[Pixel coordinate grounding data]
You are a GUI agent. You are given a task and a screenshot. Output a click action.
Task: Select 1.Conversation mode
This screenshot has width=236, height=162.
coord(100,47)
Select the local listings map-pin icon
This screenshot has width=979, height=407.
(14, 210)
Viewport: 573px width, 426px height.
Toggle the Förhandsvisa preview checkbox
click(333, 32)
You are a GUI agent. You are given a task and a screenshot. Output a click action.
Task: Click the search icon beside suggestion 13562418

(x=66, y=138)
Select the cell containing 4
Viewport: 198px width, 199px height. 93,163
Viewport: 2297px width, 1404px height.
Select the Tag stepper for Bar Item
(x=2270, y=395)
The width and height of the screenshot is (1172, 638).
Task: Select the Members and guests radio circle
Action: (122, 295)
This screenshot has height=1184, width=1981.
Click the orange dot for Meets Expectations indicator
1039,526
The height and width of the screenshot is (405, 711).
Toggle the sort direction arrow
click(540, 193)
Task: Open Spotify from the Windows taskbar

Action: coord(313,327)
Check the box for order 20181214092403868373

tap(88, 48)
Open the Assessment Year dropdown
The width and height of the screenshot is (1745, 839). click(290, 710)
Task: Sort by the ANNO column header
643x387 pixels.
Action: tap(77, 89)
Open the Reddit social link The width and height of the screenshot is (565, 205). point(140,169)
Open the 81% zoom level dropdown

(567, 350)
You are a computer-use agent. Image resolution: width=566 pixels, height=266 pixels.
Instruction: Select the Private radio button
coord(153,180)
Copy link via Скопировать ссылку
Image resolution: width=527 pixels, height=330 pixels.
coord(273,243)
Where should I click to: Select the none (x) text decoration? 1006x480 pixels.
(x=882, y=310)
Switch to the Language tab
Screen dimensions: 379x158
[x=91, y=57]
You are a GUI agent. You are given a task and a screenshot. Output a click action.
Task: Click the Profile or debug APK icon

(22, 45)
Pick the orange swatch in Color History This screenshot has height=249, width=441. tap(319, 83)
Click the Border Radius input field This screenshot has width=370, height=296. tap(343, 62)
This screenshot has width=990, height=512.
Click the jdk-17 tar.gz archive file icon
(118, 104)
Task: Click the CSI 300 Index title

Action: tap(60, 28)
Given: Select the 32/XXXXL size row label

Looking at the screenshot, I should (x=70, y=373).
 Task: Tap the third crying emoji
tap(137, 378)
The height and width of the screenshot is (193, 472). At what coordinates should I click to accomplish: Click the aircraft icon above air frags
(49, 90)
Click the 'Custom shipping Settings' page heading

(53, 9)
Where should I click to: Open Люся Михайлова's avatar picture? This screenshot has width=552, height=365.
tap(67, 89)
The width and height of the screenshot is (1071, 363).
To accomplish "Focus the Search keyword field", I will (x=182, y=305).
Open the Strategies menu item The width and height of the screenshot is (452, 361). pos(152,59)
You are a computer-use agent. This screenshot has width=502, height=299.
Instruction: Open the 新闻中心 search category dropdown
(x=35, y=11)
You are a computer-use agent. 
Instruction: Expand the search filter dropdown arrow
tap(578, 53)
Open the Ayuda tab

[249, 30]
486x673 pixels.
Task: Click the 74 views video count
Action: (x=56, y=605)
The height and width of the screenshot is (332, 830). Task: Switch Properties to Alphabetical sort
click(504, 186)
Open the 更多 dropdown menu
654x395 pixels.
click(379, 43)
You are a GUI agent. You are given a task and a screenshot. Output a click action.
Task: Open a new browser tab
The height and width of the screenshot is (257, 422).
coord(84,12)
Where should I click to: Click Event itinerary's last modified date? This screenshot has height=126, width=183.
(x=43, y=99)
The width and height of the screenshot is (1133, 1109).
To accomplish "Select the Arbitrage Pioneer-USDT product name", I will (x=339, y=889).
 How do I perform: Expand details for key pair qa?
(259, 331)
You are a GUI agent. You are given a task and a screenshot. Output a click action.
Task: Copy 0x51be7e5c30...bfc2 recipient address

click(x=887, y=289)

> _What is expected_: Output all of the records above exactly as they appear.

> _Exercise response_:
You are a GUI agent. You are given a task and a screenshot. Output a click action.
Task: Select 1.Conversation mode
This screenshot has width=236, height=162.
coord(100,47)
Select the local listings map-pin icon
This screenshot has width=979, height=407.
(14, 210)
Viewport: 573px width, 426px height.
Toggle the Förhandsvisa preview checkbox
click(333, 32)
You are a GUI agent. You are given a task and a screenshot. Output a click action.
Task: Click the search icon beside suggestion 13562418

(x=66, y=138)
Select the cell containing 4
Viewport: 198px width, 199px height. 93,163
Viewport: 2297px width, 1404px height.
Select the Tag stepper for Bar Item
(x=2270, y=395)
The width and height of the screenshot is (1172, 638).
Task: Select the Members and guests radio circle
Action: (122, 295)
This screenshot has height=1184, width=1981.
Click the orange dot for Meets Expectations indicator
1039,526
The height and width of the screenshot is (405, 711).
Toggle the sort direction arrow
click(540, 193)
Task: Open Spotify from the Windows taskbar

Action: coord(313,327)
Check the box for order 20181214092403868373

tap(88, 48)
Open the Assessment Year dropdown
The width and height of the screenshot is (1745, 839). click(290, 710)
Task: Sort by the ANNO column header
643x387 pixels.
Action: tap(77, 89)
Open the Reddit social link The width and height of the screenshot is (565, 205). point(140,169)
Open the 81% zoom level dropdown

(567, 350)
You are a computer-use agent. Image resolution: width=566 pixels, height=266 pixels.
Instruction: Select the Private radio button
coord(153,180)
Copy link via Скопировать ссылку
Image resolution: width=527 pixels, height=330 pixels.
coord(273,243)
Where should I click to: Select the none (x) text decoration? 1006x480 pixels.
(x=882, y=310)
Switch to the Language tab
Screen dimensions: 379x158
[x=91, y=57]
You are a GUI agent. You are given a task and a screenshot. Output a click action.
Task: Click the Profile or debug APK icon

(22, 45)
Pick the orange swatch in Color History This screenshot has height=249, width=441. tap(319, 83)
Click the Border Radius input field This screenshot has width=370, height=296. tap(343, 62)
This screenshot has width=990, height=512.
Click the jdk-17 tar.gz archive file icon
(118, 104)
Task: Click the CSI 300 Index title

Action: tap(60, 28)
Given: Select the 32/XXXXL size row label

Looking at the screenshot, I should (x=70, y=373).
 Task: Tap the third crying emoji
tap(137, 378)
The height and width of the screenshot is (193, 472). At what coordinates should I click to accomplish: Click the aircraft icon above air frags
(49, 90)
Click the 'Custom shipping Settings' page heading

(53, 9)
Where should I click to: Open Люся Михайлова's avatar picture? This screenshot has width=552, height=365.
tap(67, 89)
The width and height of the screenshot is (1071, 363).
To accomplish "Focus the Search keyword field", I will (x=182, y=305).
Open the Strategies menu item The width and height of the screenshot is (452, 361). pos(152,59)
You are a computer-use agent. This screenshot has width=502, height=299.
Instruction: Open the 新闻中心 search category dropdown
(x=35, y=11)
You are a computer-use agent. 
Instruction: Expand the search filter dropdown arrow
tap(578, 53)
Open the Ayuda tab

[249, 30]
486x673 pixels.
Task: Click the 74 views video count
Action: (x=56, y=605)
The height and width of the screenshot is (332, 830). Task: Switch Properties to Alphabetical sort
click(504, 186)
Open the 更多 dropdown menu
654x395 pixels.
click(379, 43)
You are a GUI agent. You are given a task and a screenshot. Output a click action.
Task: Open a new browser tab
The height and width of the screenshot is (257, 422).
coord(84,12)
Where should I click to: Click Event itinerary's last modified date? This screenshot has height=126, width=183.
(x=43, y=99)
The width and height of the screenshot is (1133, 1109).
To accomplish "Select the Arbitrage Pioneer-USDT product name", I will (x=339, y=889).
 How do I perform: Expand details for key pair qa?
(259, 331)
You are a GUI agent. You are given a task and a screenshot. Output a click action.
Task: Copy 0x51be7e5c30...bfc2 recipient address

click(x=887, y=289)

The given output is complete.